— TO DO —
Retype the material exactly, starting at the line containing "Image resolution: width=1920" and ending with the line containing "Action: coord(1575,195)", including both of those lines.

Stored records
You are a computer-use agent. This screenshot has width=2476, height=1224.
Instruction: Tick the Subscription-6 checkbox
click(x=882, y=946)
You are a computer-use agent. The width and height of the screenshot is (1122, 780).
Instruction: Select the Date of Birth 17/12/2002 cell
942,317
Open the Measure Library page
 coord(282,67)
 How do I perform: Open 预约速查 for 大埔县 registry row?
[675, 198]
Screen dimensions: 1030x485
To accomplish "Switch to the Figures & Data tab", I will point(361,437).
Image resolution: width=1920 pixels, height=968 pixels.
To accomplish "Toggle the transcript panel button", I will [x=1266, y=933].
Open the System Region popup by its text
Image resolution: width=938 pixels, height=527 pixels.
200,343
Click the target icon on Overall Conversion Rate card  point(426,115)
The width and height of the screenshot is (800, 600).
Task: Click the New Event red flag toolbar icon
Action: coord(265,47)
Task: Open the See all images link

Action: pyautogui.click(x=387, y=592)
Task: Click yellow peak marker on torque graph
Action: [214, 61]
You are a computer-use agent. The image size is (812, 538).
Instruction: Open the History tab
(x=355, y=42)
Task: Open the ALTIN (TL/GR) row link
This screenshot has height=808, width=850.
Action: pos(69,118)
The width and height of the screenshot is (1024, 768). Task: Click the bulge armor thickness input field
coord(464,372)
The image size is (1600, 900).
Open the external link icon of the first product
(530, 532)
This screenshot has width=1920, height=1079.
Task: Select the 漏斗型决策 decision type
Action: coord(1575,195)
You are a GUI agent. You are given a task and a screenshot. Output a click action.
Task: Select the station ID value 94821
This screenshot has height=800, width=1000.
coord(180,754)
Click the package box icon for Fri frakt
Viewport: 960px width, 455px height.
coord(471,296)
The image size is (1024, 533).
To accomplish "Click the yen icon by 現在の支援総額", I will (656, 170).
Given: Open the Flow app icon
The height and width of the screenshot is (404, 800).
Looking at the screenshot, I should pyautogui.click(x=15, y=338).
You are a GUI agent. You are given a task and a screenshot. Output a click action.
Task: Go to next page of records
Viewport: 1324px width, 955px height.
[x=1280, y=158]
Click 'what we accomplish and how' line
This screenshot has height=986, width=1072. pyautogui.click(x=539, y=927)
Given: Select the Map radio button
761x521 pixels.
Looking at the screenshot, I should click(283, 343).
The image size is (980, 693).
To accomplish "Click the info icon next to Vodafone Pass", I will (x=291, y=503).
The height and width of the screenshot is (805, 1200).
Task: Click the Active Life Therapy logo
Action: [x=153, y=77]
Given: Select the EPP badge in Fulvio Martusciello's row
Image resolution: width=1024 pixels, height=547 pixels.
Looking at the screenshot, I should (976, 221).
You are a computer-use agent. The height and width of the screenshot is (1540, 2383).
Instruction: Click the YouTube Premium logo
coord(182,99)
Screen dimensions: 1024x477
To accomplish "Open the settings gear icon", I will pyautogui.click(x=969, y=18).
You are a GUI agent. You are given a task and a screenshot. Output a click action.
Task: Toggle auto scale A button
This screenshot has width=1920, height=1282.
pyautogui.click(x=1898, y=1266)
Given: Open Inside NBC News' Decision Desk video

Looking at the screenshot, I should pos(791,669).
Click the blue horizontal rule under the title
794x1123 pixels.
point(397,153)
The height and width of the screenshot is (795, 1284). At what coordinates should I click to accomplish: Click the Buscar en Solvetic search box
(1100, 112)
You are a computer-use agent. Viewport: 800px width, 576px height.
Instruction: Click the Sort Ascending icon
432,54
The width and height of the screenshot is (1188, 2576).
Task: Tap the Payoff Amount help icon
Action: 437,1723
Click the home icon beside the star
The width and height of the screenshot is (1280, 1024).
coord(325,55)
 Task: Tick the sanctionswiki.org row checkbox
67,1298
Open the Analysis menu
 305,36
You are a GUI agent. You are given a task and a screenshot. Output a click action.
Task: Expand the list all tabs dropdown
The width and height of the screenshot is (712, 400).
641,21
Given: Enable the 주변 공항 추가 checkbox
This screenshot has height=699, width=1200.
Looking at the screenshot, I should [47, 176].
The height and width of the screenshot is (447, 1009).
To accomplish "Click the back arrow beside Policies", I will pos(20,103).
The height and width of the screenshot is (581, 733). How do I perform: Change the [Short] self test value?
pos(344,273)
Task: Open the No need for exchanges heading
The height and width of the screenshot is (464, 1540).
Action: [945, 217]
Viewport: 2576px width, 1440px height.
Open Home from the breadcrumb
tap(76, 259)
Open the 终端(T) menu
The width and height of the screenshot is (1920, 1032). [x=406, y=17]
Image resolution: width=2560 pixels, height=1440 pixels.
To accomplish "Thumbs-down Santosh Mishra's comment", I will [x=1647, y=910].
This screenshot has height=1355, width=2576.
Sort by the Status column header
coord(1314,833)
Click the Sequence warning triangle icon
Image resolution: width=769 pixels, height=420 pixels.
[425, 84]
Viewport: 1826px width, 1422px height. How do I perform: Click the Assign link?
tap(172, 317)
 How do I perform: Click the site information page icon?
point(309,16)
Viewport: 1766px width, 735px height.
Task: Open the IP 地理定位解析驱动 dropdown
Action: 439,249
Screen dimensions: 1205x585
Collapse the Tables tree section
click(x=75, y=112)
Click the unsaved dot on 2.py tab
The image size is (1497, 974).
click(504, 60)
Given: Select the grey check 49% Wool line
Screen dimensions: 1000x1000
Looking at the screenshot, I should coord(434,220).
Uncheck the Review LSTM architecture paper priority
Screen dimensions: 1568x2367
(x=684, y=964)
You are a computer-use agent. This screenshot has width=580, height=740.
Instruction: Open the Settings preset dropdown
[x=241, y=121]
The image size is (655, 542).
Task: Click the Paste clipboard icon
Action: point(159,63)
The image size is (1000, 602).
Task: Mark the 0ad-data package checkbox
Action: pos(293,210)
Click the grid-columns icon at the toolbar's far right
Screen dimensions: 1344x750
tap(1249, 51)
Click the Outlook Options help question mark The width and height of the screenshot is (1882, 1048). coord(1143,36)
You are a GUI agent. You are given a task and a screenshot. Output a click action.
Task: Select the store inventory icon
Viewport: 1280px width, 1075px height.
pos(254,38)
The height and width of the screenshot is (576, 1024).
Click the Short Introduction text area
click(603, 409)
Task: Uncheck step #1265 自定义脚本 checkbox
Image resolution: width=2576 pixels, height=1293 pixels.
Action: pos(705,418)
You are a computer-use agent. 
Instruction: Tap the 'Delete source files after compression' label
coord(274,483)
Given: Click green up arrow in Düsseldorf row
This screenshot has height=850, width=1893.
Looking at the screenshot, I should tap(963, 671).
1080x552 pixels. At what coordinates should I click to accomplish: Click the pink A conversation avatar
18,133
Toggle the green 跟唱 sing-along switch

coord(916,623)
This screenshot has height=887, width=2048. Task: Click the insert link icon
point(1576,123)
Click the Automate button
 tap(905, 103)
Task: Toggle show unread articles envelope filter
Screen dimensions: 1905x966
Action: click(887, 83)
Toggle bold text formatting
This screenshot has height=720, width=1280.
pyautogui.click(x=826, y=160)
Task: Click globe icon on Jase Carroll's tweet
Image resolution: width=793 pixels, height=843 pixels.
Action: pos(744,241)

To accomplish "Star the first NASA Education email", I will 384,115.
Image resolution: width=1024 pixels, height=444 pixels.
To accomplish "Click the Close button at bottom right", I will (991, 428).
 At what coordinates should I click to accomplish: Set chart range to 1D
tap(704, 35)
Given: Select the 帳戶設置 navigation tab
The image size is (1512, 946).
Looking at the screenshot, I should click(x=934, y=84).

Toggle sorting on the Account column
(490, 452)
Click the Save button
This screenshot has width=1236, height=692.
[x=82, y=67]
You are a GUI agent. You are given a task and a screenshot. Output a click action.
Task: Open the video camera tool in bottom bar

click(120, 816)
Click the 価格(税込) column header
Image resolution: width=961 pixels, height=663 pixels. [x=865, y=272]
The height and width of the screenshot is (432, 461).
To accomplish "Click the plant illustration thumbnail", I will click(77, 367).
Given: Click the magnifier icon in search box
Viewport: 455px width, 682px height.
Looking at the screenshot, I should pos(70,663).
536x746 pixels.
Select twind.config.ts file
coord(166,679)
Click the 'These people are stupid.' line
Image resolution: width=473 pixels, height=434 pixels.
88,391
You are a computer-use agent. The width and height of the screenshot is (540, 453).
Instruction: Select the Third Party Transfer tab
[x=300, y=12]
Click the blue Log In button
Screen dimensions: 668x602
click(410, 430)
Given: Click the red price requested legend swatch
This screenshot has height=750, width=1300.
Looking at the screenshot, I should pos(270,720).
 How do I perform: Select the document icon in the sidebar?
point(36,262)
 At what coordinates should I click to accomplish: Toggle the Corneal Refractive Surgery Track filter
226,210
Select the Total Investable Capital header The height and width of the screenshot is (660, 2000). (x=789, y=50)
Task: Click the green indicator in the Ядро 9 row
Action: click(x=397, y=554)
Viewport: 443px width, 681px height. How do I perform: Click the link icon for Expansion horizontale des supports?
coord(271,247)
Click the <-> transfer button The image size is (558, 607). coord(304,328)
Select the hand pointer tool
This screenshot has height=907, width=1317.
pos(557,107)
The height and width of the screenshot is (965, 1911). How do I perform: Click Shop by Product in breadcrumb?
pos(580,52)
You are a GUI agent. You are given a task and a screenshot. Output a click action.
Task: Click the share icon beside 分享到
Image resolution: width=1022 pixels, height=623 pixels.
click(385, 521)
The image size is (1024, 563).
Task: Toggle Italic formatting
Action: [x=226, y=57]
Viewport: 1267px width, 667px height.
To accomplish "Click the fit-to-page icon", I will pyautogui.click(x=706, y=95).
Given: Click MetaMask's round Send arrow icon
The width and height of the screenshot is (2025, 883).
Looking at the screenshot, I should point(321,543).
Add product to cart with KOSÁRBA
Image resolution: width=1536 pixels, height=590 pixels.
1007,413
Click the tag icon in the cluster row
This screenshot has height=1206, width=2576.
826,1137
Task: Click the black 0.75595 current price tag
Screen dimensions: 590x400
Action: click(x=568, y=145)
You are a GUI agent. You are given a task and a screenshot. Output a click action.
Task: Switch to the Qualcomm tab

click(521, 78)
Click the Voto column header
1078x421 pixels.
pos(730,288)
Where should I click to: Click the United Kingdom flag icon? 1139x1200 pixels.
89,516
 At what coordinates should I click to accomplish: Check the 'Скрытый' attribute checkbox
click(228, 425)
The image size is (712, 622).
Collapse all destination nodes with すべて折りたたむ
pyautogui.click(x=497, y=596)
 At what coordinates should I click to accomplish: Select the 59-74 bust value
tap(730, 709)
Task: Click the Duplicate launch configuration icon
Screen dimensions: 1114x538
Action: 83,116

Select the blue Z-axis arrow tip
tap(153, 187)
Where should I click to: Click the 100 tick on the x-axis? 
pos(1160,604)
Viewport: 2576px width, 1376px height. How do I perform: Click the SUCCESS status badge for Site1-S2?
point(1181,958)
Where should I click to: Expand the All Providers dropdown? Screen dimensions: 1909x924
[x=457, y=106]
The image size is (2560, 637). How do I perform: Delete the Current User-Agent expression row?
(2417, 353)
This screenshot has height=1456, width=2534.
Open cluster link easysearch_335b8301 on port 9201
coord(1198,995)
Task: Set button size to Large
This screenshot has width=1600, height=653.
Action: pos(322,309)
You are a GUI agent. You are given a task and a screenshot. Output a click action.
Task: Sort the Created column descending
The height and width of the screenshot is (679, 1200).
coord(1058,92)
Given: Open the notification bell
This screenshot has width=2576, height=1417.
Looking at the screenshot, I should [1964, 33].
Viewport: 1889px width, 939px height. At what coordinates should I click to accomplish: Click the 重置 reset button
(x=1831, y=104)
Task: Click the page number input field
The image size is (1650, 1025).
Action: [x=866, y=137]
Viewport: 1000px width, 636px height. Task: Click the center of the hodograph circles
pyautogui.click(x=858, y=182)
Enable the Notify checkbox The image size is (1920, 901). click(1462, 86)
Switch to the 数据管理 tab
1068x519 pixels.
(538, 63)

— REPLY TO THE TASK —
Image resolution: width=1920 pixels, height=968 pixels.
To accomplish "Toggle the transcript panel button", I will [x=1266, y=933].
Open the System Region popup by its text
Image resolution: width=938 pixels, height=527 pixels.
200,343
Click the target icon on Overall Conversion Rate card  point(426,115)
The width and height of the screenshot is (800, 600).
Task: Click the New Event red flag toolbar icon
Action: coord(265,47)
Task: Open the See all images link

Action: pyautogui.click(x=387, y=592)
Task: Click yellow peak marker on torque graph
Action: [214, 61]
You are a computer-use agent. The image size is (812, 538).
Instruction: Open the History tab
(x=355, y=42)
Task: Open the ALTIN (TL/GR) row link
This screenshot has height=808, width=850.
Action: pos(69,118)
The width and height of the screenshot is (1024, 768). Task: Click the bulge armor thickness input field
coord(464,372)
The image size is (1600, 900).
Open the external link icon of the first product
(530, 532)
This screenshot has width=1920, height=1079.
Task: Select the 漏斗型决策 decision type
Action: coord(1575,195)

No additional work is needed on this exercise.